**Entries shown**
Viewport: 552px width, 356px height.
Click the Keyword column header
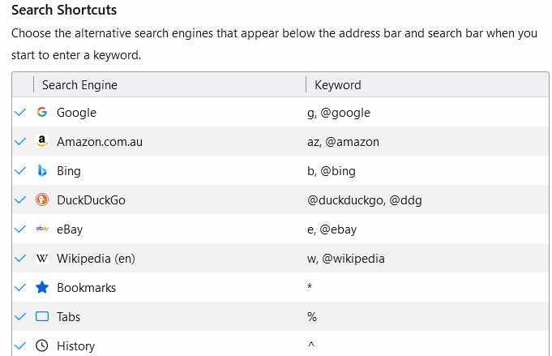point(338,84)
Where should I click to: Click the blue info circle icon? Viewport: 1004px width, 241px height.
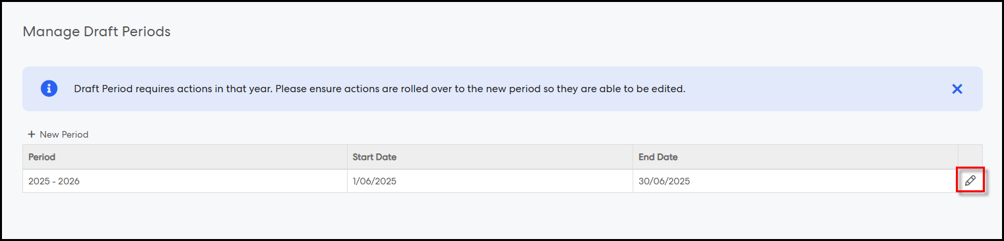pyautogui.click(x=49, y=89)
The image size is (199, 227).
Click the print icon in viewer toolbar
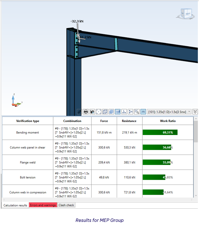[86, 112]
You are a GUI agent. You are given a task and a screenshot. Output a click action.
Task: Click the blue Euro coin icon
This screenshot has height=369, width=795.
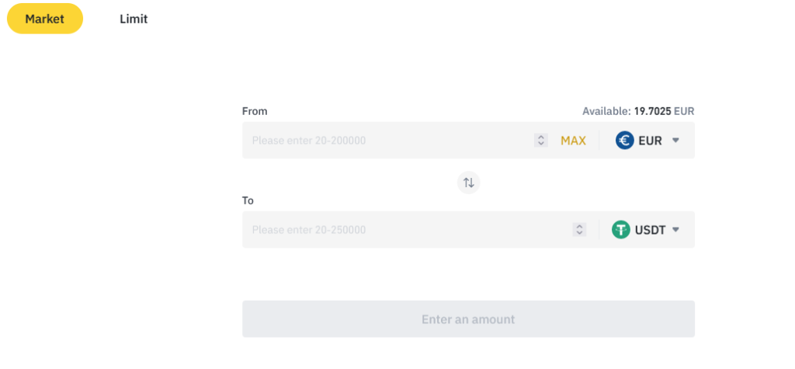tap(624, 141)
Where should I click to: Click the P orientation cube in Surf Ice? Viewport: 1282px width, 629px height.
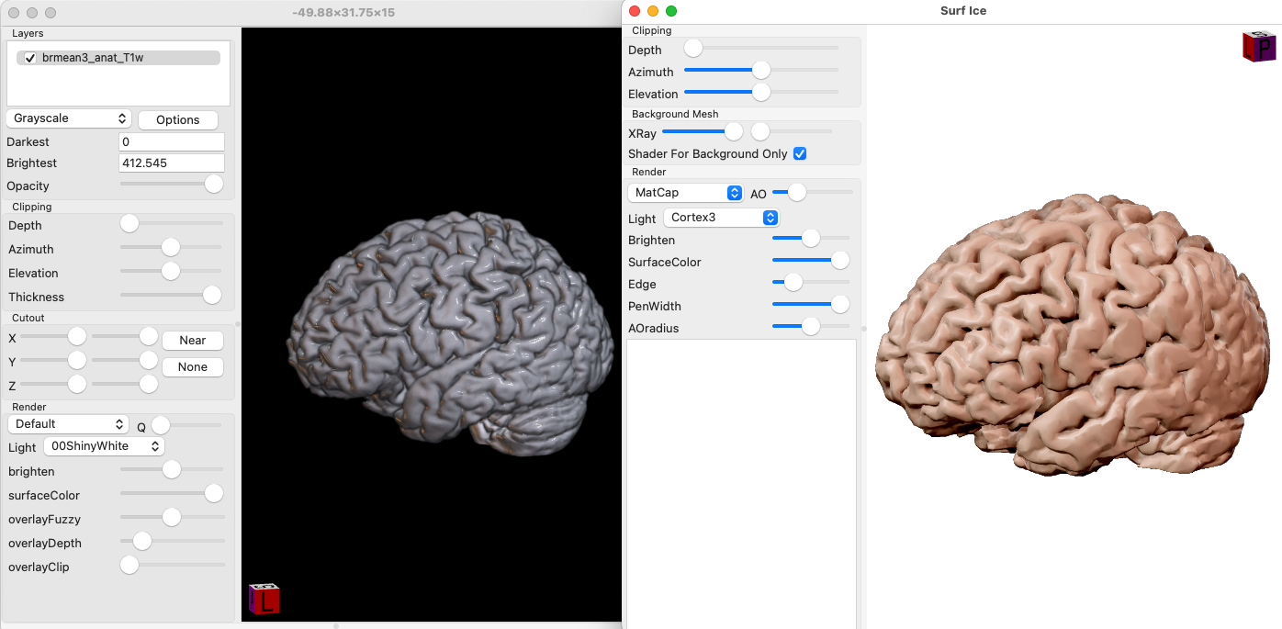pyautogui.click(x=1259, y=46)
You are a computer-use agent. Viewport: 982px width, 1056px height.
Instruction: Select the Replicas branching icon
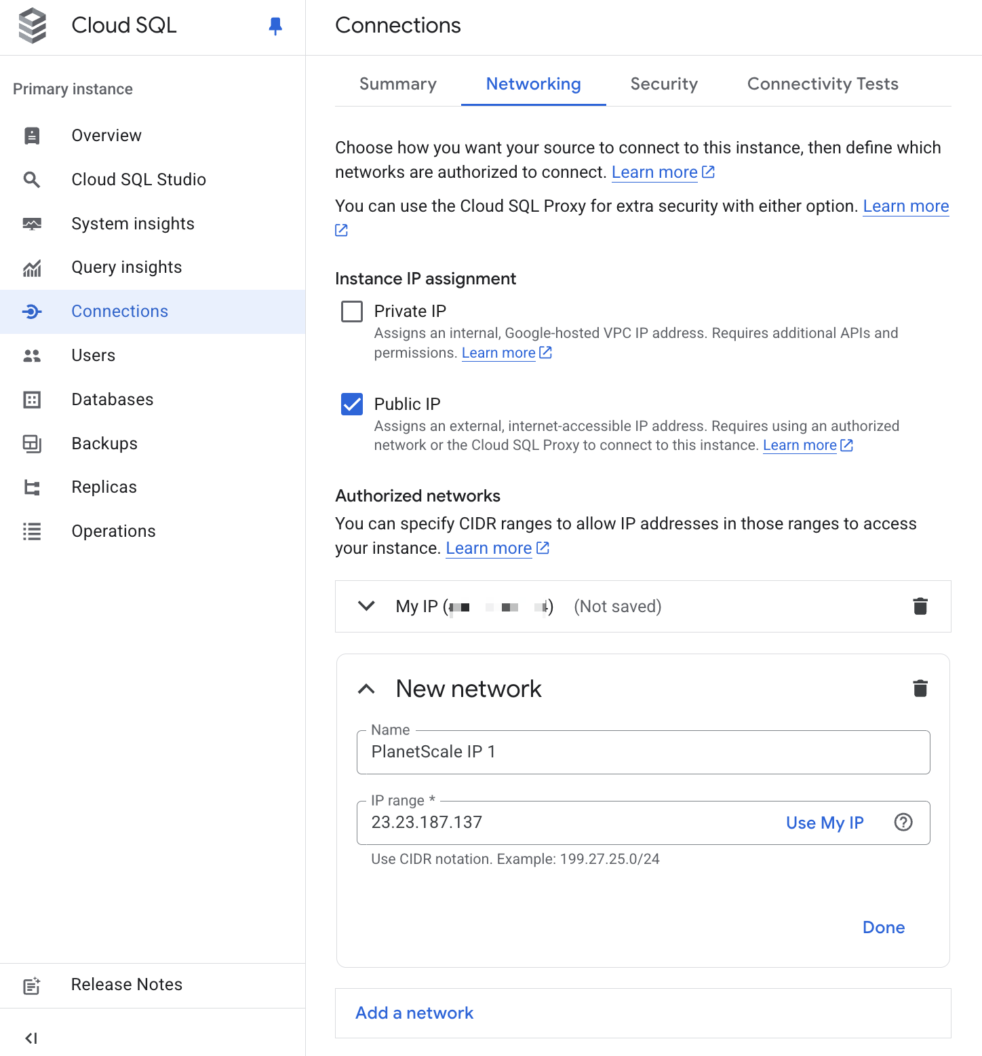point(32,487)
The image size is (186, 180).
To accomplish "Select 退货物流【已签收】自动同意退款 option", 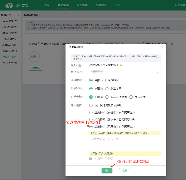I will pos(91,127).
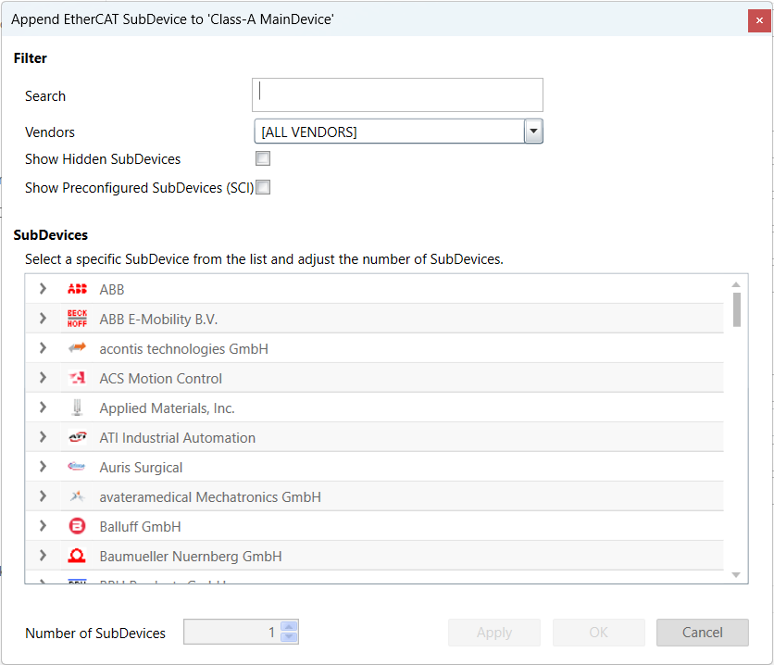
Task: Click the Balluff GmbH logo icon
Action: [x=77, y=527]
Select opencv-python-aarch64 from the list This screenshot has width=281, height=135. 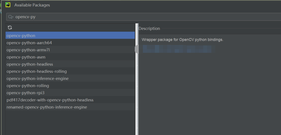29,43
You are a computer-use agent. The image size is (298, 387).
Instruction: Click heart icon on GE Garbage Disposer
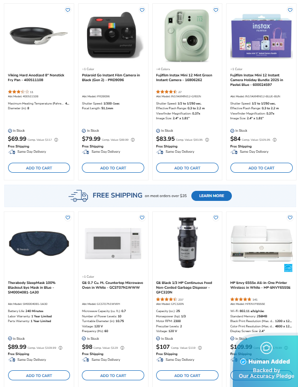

**Task brief**
Which of the lines in the material carry the string "computer"? Pull them out.

**Solution to the exercise**
You are a computer-use agent. Viewport: 982px width, 1056px height.
You are a computer-use agent. The image size is (298, 387).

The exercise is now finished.